Web statistics and visitor tracking : things you need to know

First of all, just to make it clear, I don’t recommend writing your own web statistics / analytics / tracking application.  Google Analytics can track and report pretty much everything you will ever need. Period. If you think it can’t do it, chances are you just don’t know how.  That’s much easier to correct than to write your own tracking / reporting application.  I promise.  In case though, Google Analytics doesn’t do something that you need, grab one of those Open Source applications and modify it to suit.  While not as easy as learning Google Analytics, that would still be much easier than doing your own thing from scratch.

However, if you still decide to roll out your own tracker, here are a few things that you need to know.

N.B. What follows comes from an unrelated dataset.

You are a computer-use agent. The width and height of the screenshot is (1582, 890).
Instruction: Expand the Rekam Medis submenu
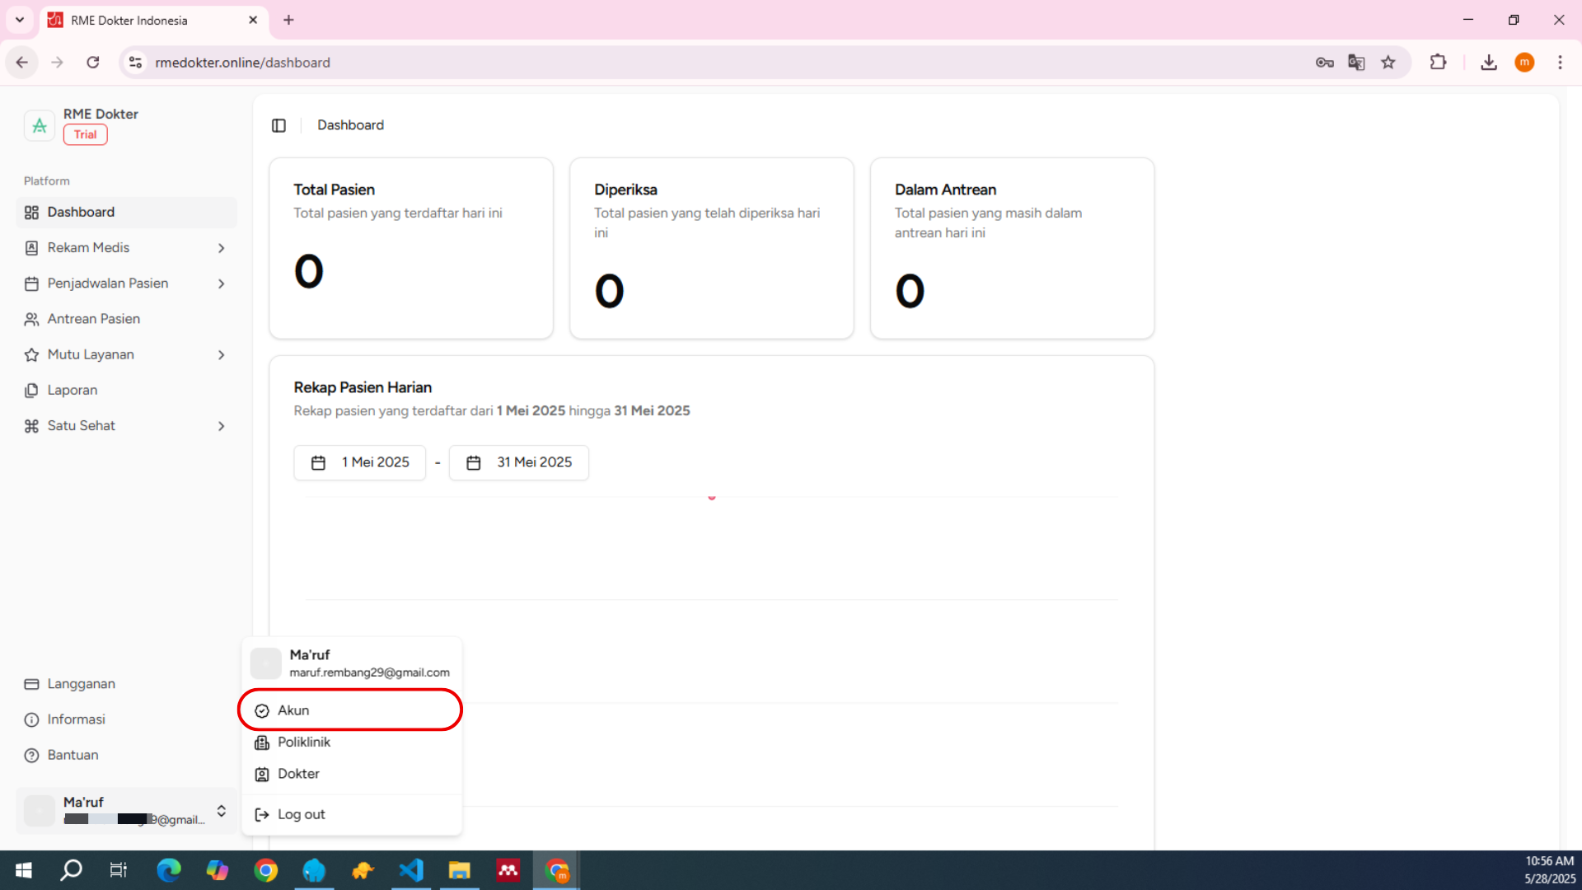pyautogui.click(x=221, y=248)
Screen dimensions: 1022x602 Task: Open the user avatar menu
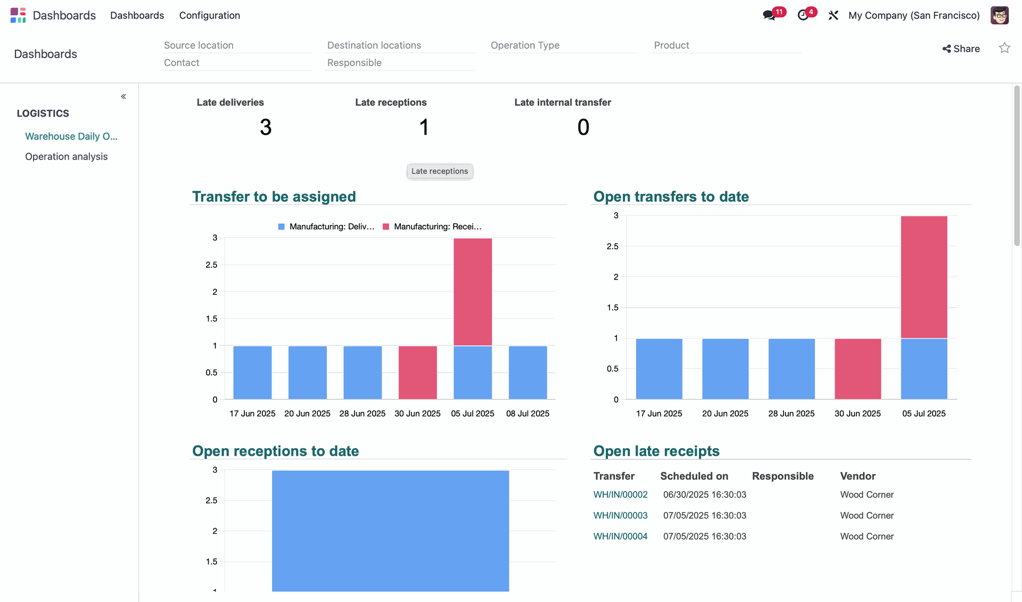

  • Use the bicycle, don’t reinvent it. Most of the tracking applications that I’ve seen use some form of JavaScript, which is appended right before the end of the page markup.  Said JavaScript collects as much statistics as you need and generates a request to an image on the remote server (your tracking application), passing gathered statistics as parameters to the image.  On the server side, your tracking application gathers sent parameters, merges them with whatever else you can get from the server side, and saves in the database or in your data storage of choice.
  • Keep ad blocking applications in mind. Many ad blocking plugins for different browsers block 1×1 pixel images from remote servers.  Be a bit more creative – use a 2×1 or a 1×2 pixel image.  If it is a transparent GIF at the bottom of the page, nobody will notice it anyway.
  • Gather as much as you can from the server side. It’s simpler, and you minimize the chances of breaking things with an URL which is too long (your GET request for the image with all parameters can run pretty long, especially if you pass current page and referring page URLs).
  • Minimize the length of your parameter names and values when you pass them to image GET request. Again, this is to avoid extremely long URLs.  You can sacrifice readability in your JavaScript and instead document parameters in the server side tracker application.
  • Record both client’s IP address and possible proxy server’s IP address. That is available for you in the request headers ($_SERVER[‘HTTP_X_FORWARDED_FOR’] in PHP for example).  Once you got the IP addresses, use GeoIP to lookup the country, region, city, coordinates, etc.  It’s better to do so at the time you record the data.  There is a free GeoIP service as well, but it will give you much less information.  The commercial one is not that expensive.
  • Record client’s browser information. Browsercap is very useful for that.  However, it’s better to parse user agent string with browsercap at the report / export time, not at the request recording time.  This will guarantee that you always have the most correct information about the browser in your report.  Browsercap gets updated with new signatures pretty often.
  • If you are tracking a secure site (HTTPS), chances are you won’t have referrer information available to you.  Apparently, that’s a security feature.
  • If you use both JavaScript and PHP to figure out the referrer, keep in mind that JavaScript uses document.referrer, while PHP uses $_SERVER[‘HTTP_REFERER’].  Notice that one is spelled with two Rs, while the other – with one.  That might save you some troubleshooting time.
  • It’s better to use the same JavaScript code snippet across all your sites.  To avoid SSL-related security warnings, your JavaScript need to figure out if it’s in HTTPS web site or in plain HTTP one. See Google Analytics example on how to actually do that.   It doesn’t hurt to have a signed SSL certificate for the HTTPS hosting of your tracker application.
  • Don’t forget about HTML and URL escaping / encoding. Check that everything works properly for you in different browsers.  JavaScript is still hard to nail right sometimes.
  • Keep the version of tracker application in every request log entry. This will much simplify your migrations later.  One of the ways to keep this automated is to use tags / keyword substitutions in your version control software (here is how to do this in Subversion).
  • Make sure your tracker spits out that transparent image no matter what. Broken image icons are very visible and you don’t want those on your site just because your tracker database went down temporarily.
  • For the best cross-site tracking, start tracker session, which will remain the same when visitor will go from one of your tracked web sites to another.  If your tracked web sites use sessions, pass their IDs to tracker, so that both tracked and tracker session IDs could be logged in the same request. This will help you link stats from several sites together, as well as do all sorts of drill-downs into site-specific stats straight from the bird-view reports.
  • Don’t be evil! There is a lot that you can collect about your visitors.  Make sure that you tell them exactly what you are collecting and how you are using it.  Aggregate and anonymize your logs to prevent negative consequences.  I’m sure you know what I mean.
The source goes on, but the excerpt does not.